June 24, 2025

Implications of MAHA report on cattle and sheep

The recently released MAHA report was the work product of the commission established by President Donald Trump’s executive order to “Make America Healthy Again.”

U.S. Health and Human Services Secretary Robert F. Kennedy Jr. is the chair of the commission, and Secretary of Agriculture Brooke Rollins is among the Cabinet members who serve on the commission.

In that role, Rollins coauthored the report that assessed the challenges our nation faces to “Make Our Children Healthy Again.”

The “Make Our Children Healthy Again” assessment report was an eye-opener. It provided statistics and long-term trends documenting the declining health of America’s children.

It then identified what the commission believes are the drivers of what it calls America’s childhood chronic disease crisis.

Among the likely drivers of this childhood chronic disease crisis are poor diet, aggregation of environmental chemicals, lack of physical activity, chronic stress and overmedicalization.

The first two of these potential drivers — poor diet and aggregation of environmental chemicals — are categories in which our domestic cattle and sheep industries are uniquely positioned to improve.

The report states this directly, at least for beef, but sheep, of course, share closely the healthful protein that our children need.

The report states this about beef in particular: “Beef contains protein that maintains skeletal muscle, which plays a key role in regulating metabolic health.” And we know this to be true about lamb and mutton, as well.

But there’s another direct reference to the importance of our livestock industries in making our children healthy again.

It’s a reference to the broader farming and ranching industries, within which the cattle and sheep industries are both major and critically important subsets.
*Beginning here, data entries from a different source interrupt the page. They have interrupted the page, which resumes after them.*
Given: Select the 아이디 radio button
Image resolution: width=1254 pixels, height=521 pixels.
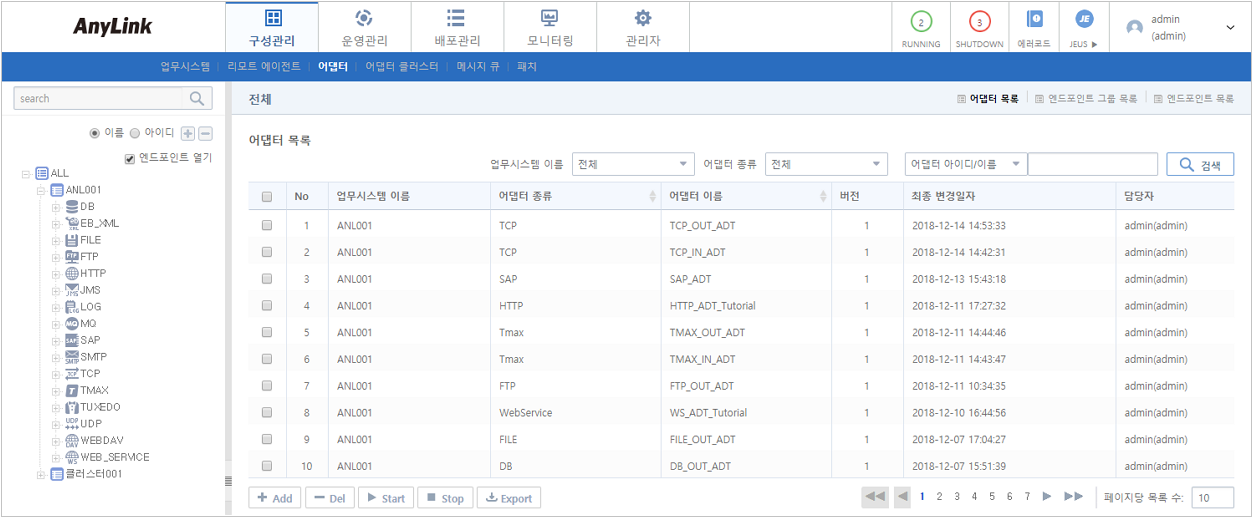Looking at the screenshot, I should [x=136, y=133].
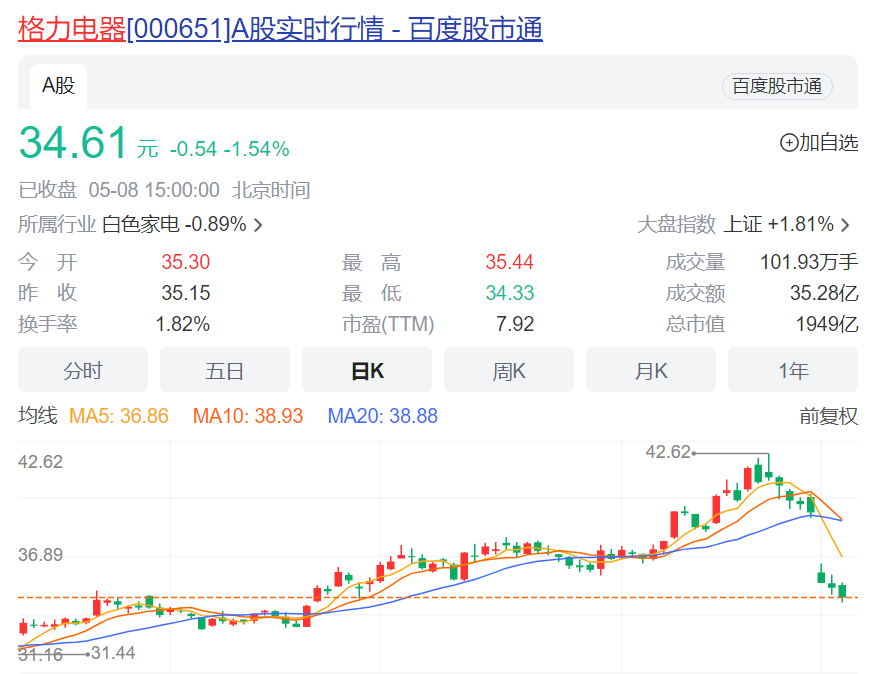Open the 格力电器 title link

[280, 29]
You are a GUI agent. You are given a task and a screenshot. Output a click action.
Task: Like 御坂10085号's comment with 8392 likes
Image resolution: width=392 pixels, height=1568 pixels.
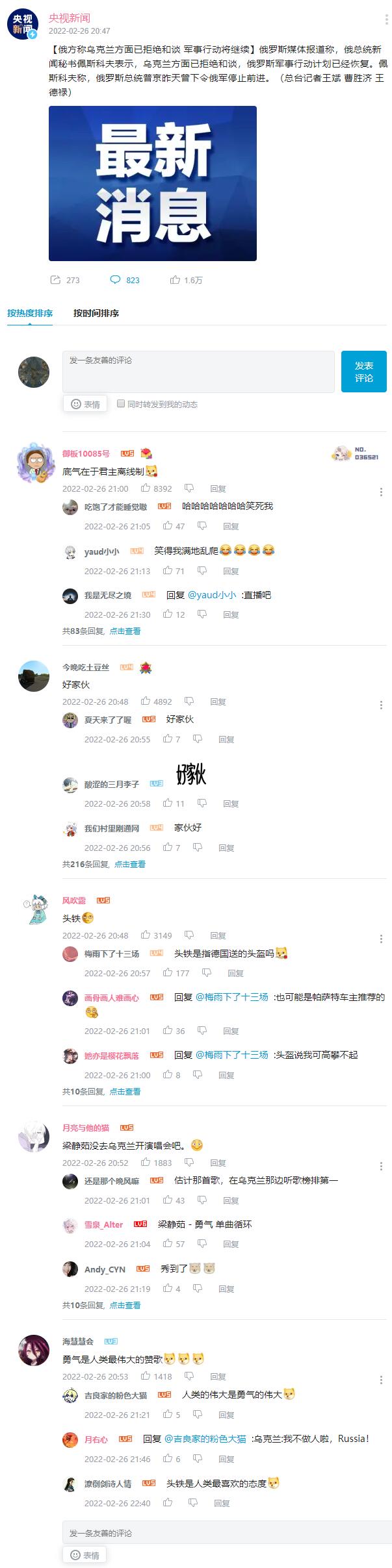[146, 488]
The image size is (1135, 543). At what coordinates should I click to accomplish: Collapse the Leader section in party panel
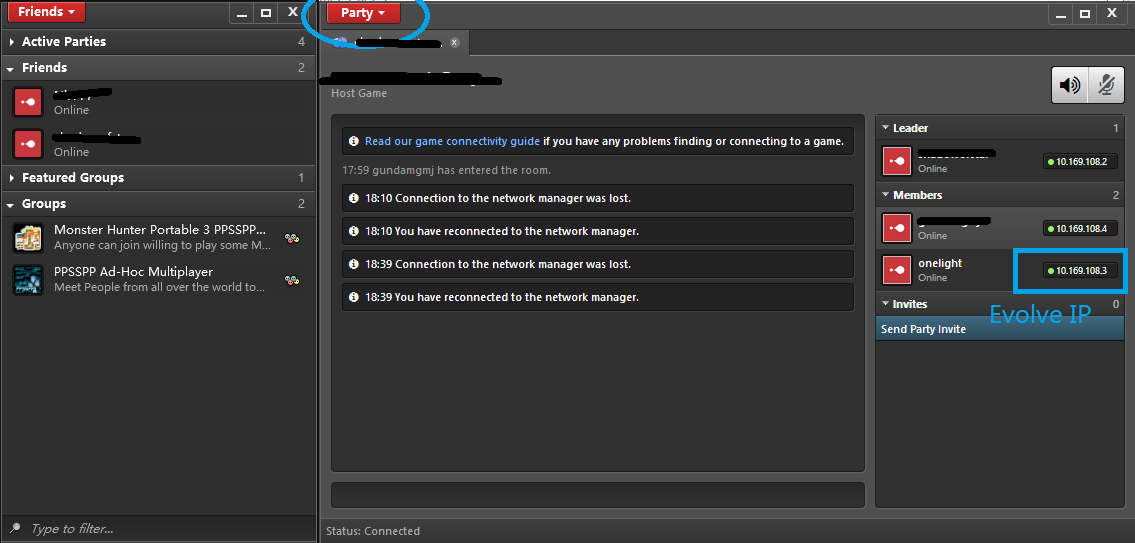coord(884,128)
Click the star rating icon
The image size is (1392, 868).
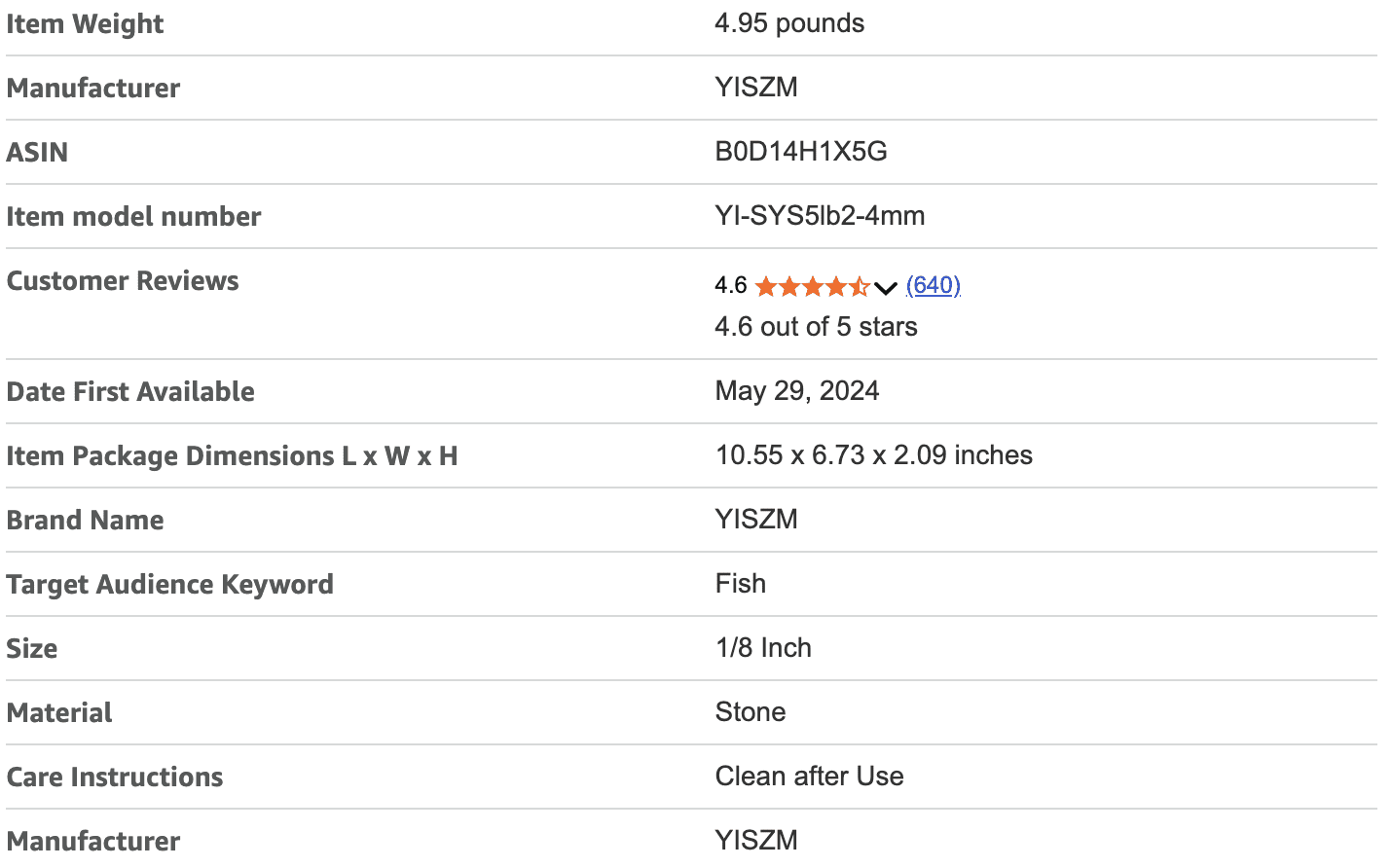click(812, 286)
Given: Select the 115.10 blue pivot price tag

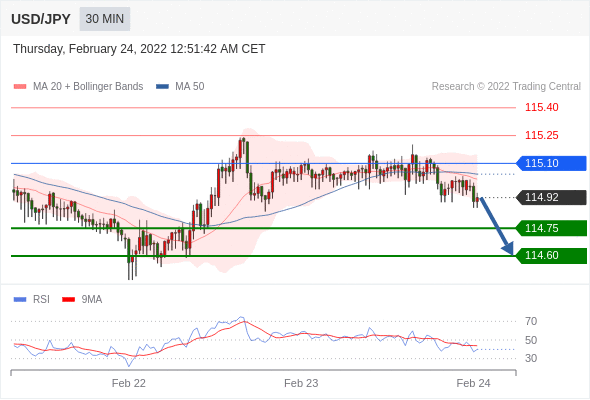Looking at the screenshot, I should click(x=551, y=163).
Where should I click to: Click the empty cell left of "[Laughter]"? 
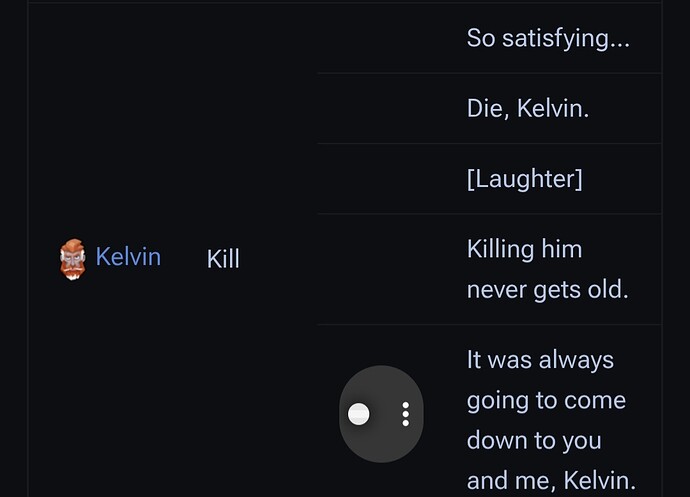pos(389,179)
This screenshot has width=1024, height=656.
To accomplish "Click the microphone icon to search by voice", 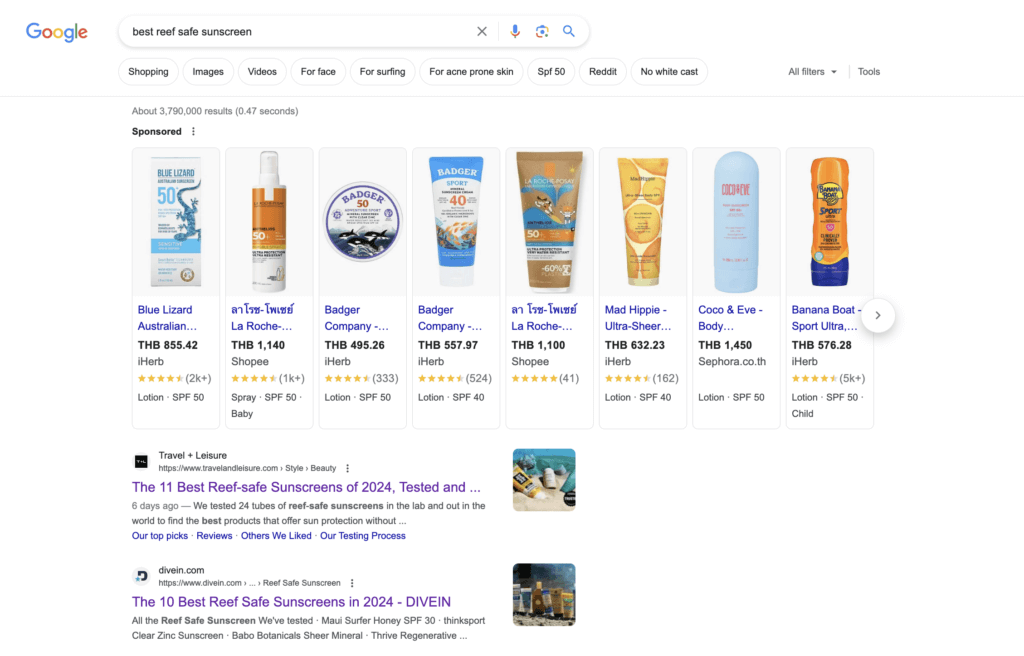I will pos(515,31).
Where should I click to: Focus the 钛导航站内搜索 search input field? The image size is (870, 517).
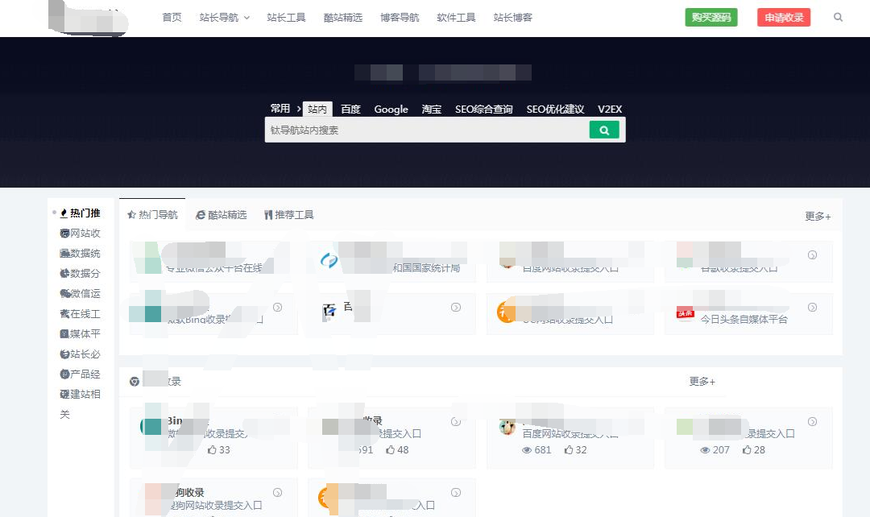pos(425,130)
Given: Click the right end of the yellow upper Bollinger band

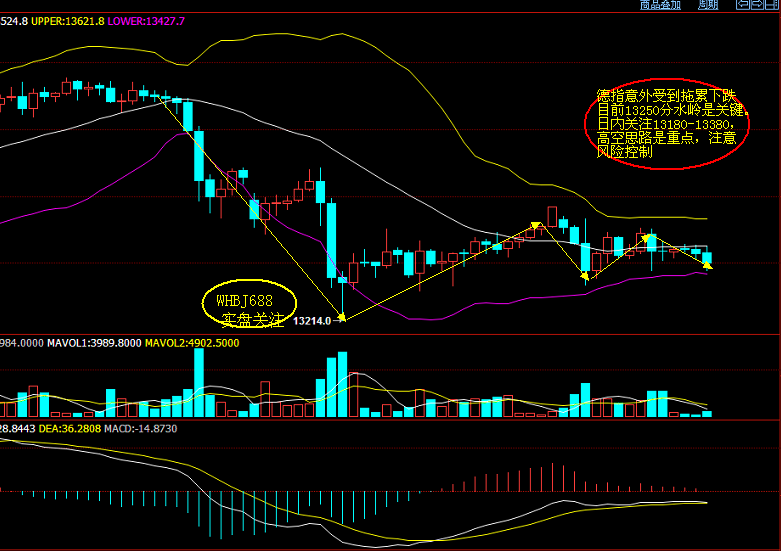Looking at the screenshot, I should (x=705, y=218).
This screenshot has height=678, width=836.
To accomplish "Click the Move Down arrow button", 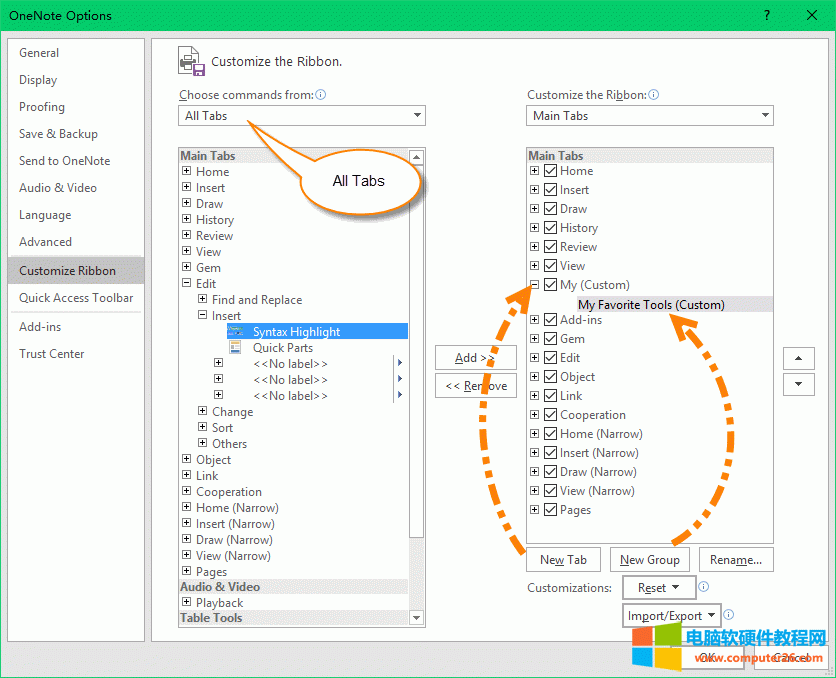I will tap(798, 384).
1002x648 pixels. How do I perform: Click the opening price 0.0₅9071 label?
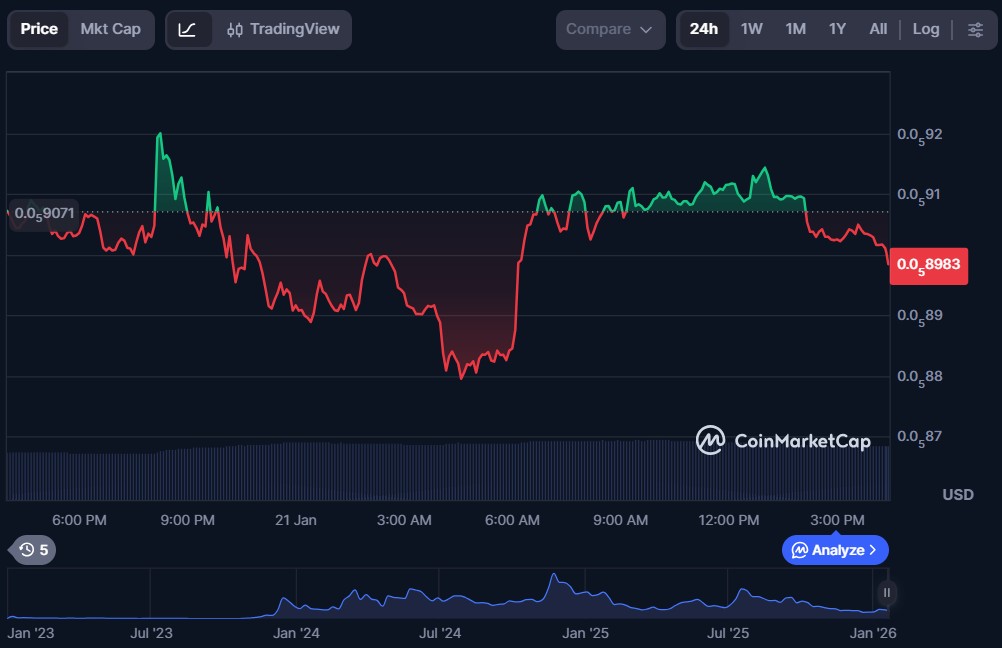43,213
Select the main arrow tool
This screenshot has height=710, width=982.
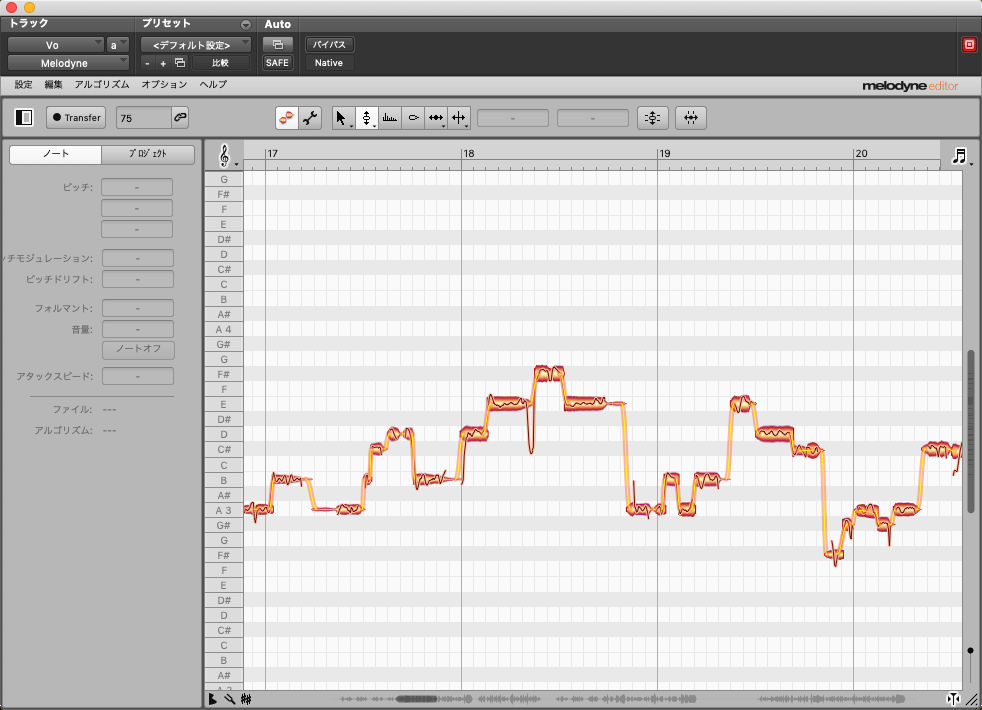[x=341, y=118]
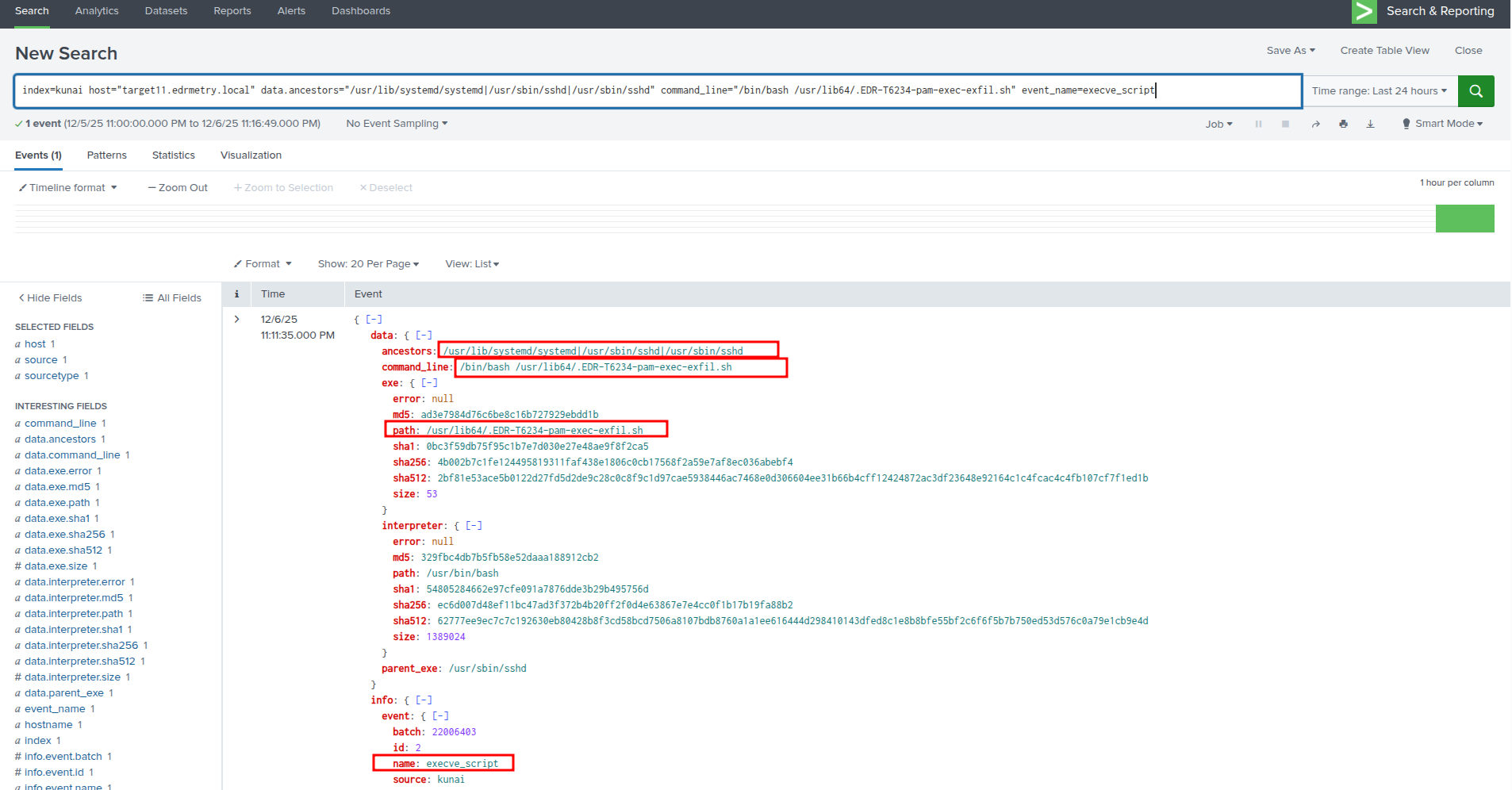Click the Splunk logo icon

[x=1364, y=11]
The report states: “Farmers are the backbone of America— and the most innovative and productive in the world. … The greatest step the United States can take to reverse childhood chronic disease is to put whole foods produced by American farmers and ranchers at the center of health care.”

Now here’s the backstory behind this reference to “whole foods,” which is emboldened in the report.

The report explains that there has been a shift in food production after World War II that included the development of ultra-processed foods, which is defined as a “category of industrially manufactured food products that undergo multiple physical and chemical processing steps and contain ingredients not commonly found in home kitchens.”

It is this shift to ultra-processed foods that the report considers a major contributor to the childhood chronic disease crisis and why the report intimates that a shift back to “whole foods” is essential if we are to indeed “Make Our Children Healthy Again.”

As an example of the report’s further finding of a link between ultra-processed foods and animal agriculture, it states: “U.S. dietary fats shifted from minimally processed animal-based sources like butter and lard — rich in fat-soluble vitamins A, D and E, supporting brain and immune health — to industrial fats from refined seed oils, such as soybean, corn, safflower, sunflower, cottonseed and canola.”

The report also highlights a serious problem that we’ve been highlighting for decades. It states that the rise in ultra-processed foods corresponds with the consolidation of our food system: “Many of the core products of ‘Big Food’ companies are ultra-processed foods” and “four companies control 80% of the meat market” in the United States.

To our knowledge, this is a first. It appears to be the first time a multiagency report has held our livestock industries up as a solution to some of the ills America faces — this specific ill being a childhood chronic health crisis.

Clearly, with the cattle industry being the largest segment of American agriculture, and together with the sheep industry as a crucial source of nutritious protein, we need to take a leadership role in helping the administration develop a strategy to ensure that our two industries continue to produce an abundant and affordable supply of whole food — in our case, meat — for all Americans.

To that end, we need to restore competition, which will require the government to address the severe concentration in our cattle and sheep markets.

And we’ll need to rebuild and then protect our domestic supply chains from price-depressing imports that have caused our two livestock industries to shrink and which impedes our ability to attract new entrants and to achieve self-sufficiency in beef and lamb production.

Our next step will be to recommend to the secretary of agriculture a strategy for accomplishing the reforms needed in our industry to ensure her goals related to making our children healthy again can be achieved.

We hope you’ll join us in this important endeavor.

Bill Bullard

Bill Bullard

Bill Bullard, formerly a cow/calf rancher in South Dakota, is the CEO of R-CALF USA.